Start of Block

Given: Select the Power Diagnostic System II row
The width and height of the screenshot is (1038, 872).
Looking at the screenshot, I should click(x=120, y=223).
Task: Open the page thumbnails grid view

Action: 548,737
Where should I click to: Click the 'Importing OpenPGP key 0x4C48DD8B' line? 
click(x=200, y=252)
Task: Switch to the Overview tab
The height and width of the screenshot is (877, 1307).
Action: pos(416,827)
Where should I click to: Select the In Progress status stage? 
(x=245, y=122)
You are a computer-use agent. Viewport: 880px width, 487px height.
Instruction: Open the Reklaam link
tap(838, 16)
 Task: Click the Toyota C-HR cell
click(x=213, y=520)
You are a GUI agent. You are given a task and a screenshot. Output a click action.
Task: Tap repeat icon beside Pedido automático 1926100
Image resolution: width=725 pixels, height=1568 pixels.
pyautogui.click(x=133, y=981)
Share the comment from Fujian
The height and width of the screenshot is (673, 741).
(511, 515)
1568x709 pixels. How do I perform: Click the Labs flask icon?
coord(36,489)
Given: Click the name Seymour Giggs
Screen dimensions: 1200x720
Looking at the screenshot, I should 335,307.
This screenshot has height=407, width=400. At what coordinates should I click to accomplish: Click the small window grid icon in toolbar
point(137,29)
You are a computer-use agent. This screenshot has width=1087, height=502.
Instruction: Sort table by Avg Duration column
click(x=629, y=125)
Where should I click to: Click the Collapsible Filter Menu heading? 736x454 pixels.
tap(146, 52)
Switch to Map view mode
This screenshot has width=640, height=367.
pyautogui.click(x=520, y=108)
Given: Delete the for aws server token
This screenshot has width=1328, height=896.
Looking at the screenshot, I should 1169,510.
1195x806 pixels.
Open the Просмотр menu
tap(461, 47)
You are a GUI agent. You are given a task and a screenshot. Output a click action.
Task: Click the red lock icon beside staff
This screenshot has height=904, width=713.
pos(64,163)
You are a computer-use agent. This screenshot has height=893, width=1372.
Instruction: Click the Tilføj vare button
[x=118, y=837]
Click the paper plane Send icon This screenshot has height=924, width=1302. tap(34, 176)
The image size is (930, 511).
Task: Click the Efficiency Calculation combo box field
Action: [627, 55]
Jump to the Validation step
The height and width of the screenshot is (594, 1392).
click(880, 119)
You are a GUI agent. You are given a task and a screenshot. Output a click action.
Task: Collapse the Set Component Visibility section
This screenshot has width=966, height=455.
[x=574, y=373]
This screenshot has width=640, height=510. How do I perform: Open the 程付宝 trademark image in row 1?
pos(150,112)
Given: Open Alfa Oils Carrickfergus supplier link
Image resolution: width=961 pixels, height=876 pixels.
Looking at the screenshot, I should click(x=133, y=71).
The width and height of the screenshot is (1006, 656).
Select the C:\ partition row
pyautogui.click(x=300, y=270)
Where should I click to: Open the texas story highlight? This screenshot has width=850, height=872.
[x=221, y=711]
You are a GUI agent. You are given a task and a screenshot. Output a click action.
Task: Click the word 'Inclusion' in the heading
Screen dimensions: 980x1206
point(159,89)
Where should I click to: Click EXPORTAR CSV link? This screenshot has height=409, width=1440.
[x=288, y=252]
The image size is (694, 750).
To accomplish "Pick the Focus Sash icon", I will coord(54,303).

End of Block

Every entry above should be transcribed exactly as it appears.

**Problem solution**
Given: Select the Power Diagnostic System II row
The width and height of the screenshot is (1038, 872).
Looking at the screenshot, I should click(x=120, y=223).
Task: Open the page thumbnails grid view

Action: 548,737
Where should I click to: Click the 'Importing OpenPGP key 0x4C48DD8B' line? 
click(x=200, y=252)
Task: Switch to the Overview tab
The height and width of the screenshot is (877, 1307).
Action: pos(416,827)
Where should I click to: Select the In Progress status stage? 
(x=245, y=122)
You are a computer-use agent. Viewport: 880px width, 487px height.
Instruction: Open the Reklaam link
tap(838, 16)
 Task: Click the Toyota C-HR cell
click(x=213, y=520)
You are a GUI agent. You are given a task and a screenshot. Output a click action.
Task: Tap repeat icon beside Pedido automático 1926100
Image resolution: width=725 pixels, height=1568 pixels.
pyautogui.click(x=133, y=981)
Share the comment from Fujian
The height and width of the screenshot is (673, 741).
(511, 515)
1568x709 pixels. How do I perform: Click the Labs flask icon?
coord(36,489)
Given: Click the name Seymour Giggs
Screen dimensions: 1200x720
Looking at the screenshot, I should 335,307.
This screenshot has height=407, width=400. At what coordinates should I click to accomplish: Click the small window grid icon in toolbar
point(137,29)
You are a computer-use agent. This screenshot has width=1087, height=502.
Instruction: Sort table by Avg Duration column
click(x=629, y=125)
Where should I click to: Click the Collapsible Filter Menu heading? 736x454 pixels.
tap(146, 52)
Switch to Map view mode
This screenshot has width=640, height=367.
pyautogui.click(x=520, y=108)
Given: Delete the for aws server token
This screenshot has width=1328, height=896.
Looking at the screenshot, I should 1169,510.
1195x806 pixels.
Open the Просмотр menu
tap(461, 47)
You are a GUI agent. You are given a task and a screenshot. Output a click action.
Task: Click the red lock icon beside staff
This screenshot has height=904, width=713.
pos(64,163)
You are a computer-use agent. This screenshot has height=893, width=1372.
Instruction: Click the Tilføj vare button
[x=118, y=837]
Click the paper plane Send icon This screenshot has height=924, width=1302. tap(34, 176)
The image size is (930, 511).
Task: Click the Efficiency Calculation combo box field
Action: [627, 55]
Jump to the Validation step
The height and width of the screenshot is (594, 1392).
click(880, 119)
You are a GUI agent. You are given a task and a screenshot. Output a click action.
Task: Collapse the Set Component Visibility section
This screenshot has width=966, height=455.
[x=574, y=373]
This screenshot has width=640, height=510. How do I perform: Open the 程付宝 trademark image in row 1?
pos(150,112)
Given: Open Alfa Oils Carrickfergus supplier link
Image resolution: width=961 pixels, height=876 pixels.
Looking at the screenshot, I should click(x=133, y=71).
The width and height of the screenshot is (1006, 656).
Select the C:\ partition row
pyautogui.click(x=300, y=270)
Where should I click to: Open the texas story highlight? This screenshot has width=850, height=872.
[x=221, y=711]
You are a GUI agent. You are given a task and a screenshot. Output a click action.
Task: Click the word 'Inclusion' in the heading
Screen dimensions: 980x1206
point(159,89)
Where should I click to: Click EXPORTAR CSV link? This screenshot has height=409, width=1440.
[x=288, y=252]
The image size is (694, 750).
To accomplish "Pick the Focus Sash icon", I will coord(54,303).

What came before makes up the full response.